‘Everyone who comes here likes it. People don’t dare such colours usually.’
David Hockney’s home is like something out of a cartoon or Wes Anderson film: a colourful fantasy filled with an eclectic mix of brightly coloured, quirky objects which encouraged his friends to refer to it as ‘Mont Hysterical’.
Fresh colourful flowers are juxtaposed with hot pink walls, a golden pig sculpture sits on the iconic blue, wooded balcony. One room is filled with humorous children’s’ toys: golden parrots and stuffed lions hanging from the ceiling, positioned to look outwards to the large glass windows which open up to the wild, tropical vegetation. Objects that would appear completely misplaced in another environment somehow find a perfect dimension in his highly unusual working space, gloriously communicating his larger-than-life personality.
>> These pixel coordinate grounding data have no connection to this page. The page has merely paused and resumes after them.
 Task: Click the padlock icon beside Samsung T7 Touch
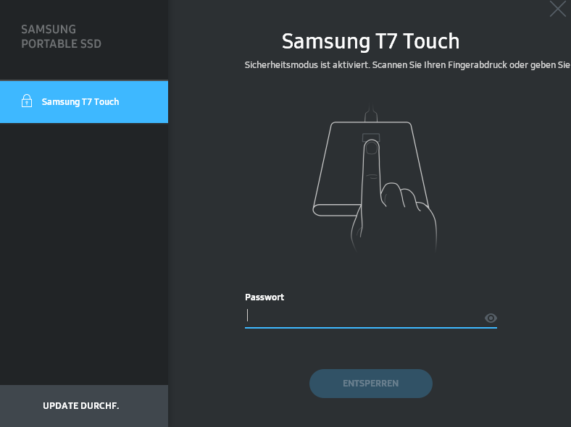coord(27,101)
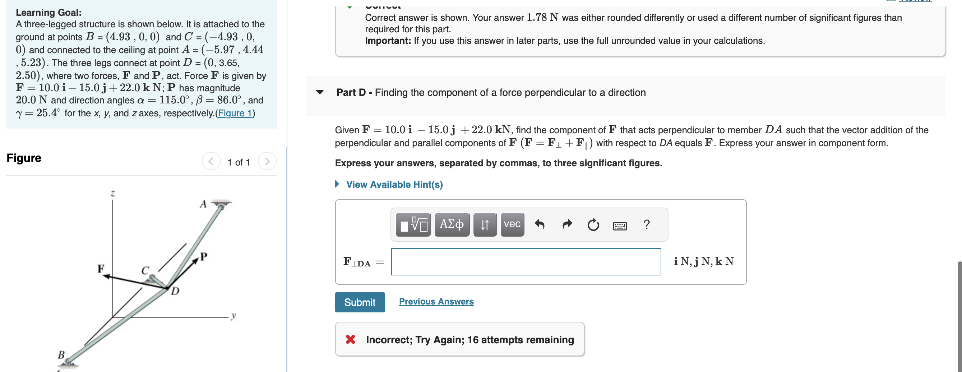Collapse the Part D section
The height and width of the screenshot is (372, 962).
point(319,93)
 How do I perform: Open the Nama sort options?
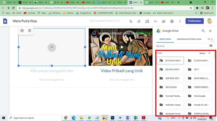[202, 53]
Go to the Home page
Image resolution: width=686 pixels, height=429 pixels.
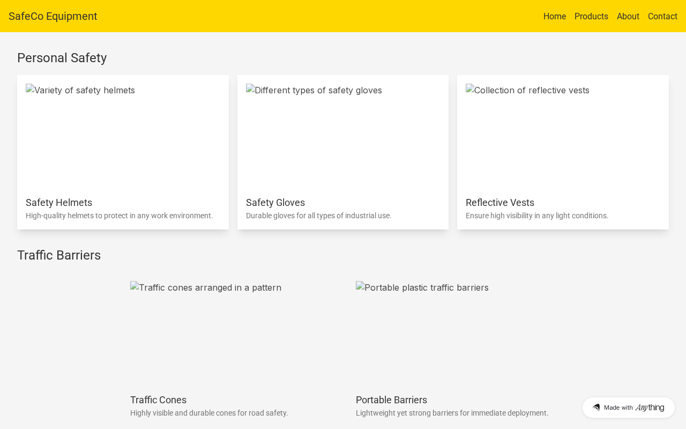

One of the only artworks Hockney has collected is a marvellous painting by Pablo Picasso: Artist and Model, 1965, which hangs in his bedroom against dark, wooden furniture. Referring to the painting, Hockney claimed ‘The Picasso is my only picture. Normally the pictures I want are not available. If they would just lend me a Piero della Francesca, a Rembrandt, a Velázquez, for a little while, it would be lovely.’ The Picasso symbolises Hockney’s passion for the great modern master, one who revolutionised the concept of Art – something that only a handful of artists, including Hockney, have proudly achieved.